Bolsa Família não afeta trabalho feminino, exceto com filhos pequenos, diz FMI

Bolsa Família não retira mulheres do mercado de trabalho, diz FMI

© Elza Fiuza/Agência Brasil

Um estudo recente do Fundo Monetário Internacional (FMI) lança luz sobre o impacto do programa Bolsa Família na participação feminina no mercado de trabalho brasileiro. A pesquisa revela que, de modo geral, o programa não reduz a presença das mulheres na força de trabalho. No entanto, uma exceção notável surge para aquelas com filhos de até seis anos de idade.

Nesses casos, o estudo aponta para uma menor participação feminina no mercado de trabalho, atribuída principalmente às responsabilidades domésticas e ao cuidado com a família. Dados revelam que mulheres dedicam, em média, dez horas semanais a mais do que homens em atividades domésticas não remuneradas.

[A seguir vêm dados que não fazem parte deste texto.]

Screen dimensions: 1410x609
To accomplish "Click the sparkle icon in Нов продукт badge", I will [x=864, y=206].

O estudo do FMI também enfatiza a importância da participação feminina na força de trabalho para o crescimento econômico do país. A pesquisa estima que uma redução de 20 para 10 pontos percentuais na diferença entre a participação de homens e mulheres no mercado de trabalho poderia impulsionar o crescimento do país em meio ponto percentual até 2033.

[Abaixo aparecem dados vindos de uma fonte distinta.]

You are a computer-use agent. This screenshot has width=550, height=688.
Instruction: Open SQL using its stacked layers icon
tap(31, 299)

Além disso, o estudo destaca o papel crucial das mulheres na administração financeira das famílias beneficiárias do Bolsa Família. Quase 85% das famílias atendidas pelo programa têm mulheres como chefes de família.

A pesquisa do FMI aponta que a chegada dos filhos pequenos é um fator determinante para o afastamento de muitas mulheres do mercado de trabalho. “Segundo o FMI, metade deixa de trabalhar fora até dois anos depois do nascimento do primeiro filho.” Para mitigar esse efeito, o estudo sugere “ampliar o acesso a creches, incentivar o trabalho remunerado e resolver as diferenças salariais”.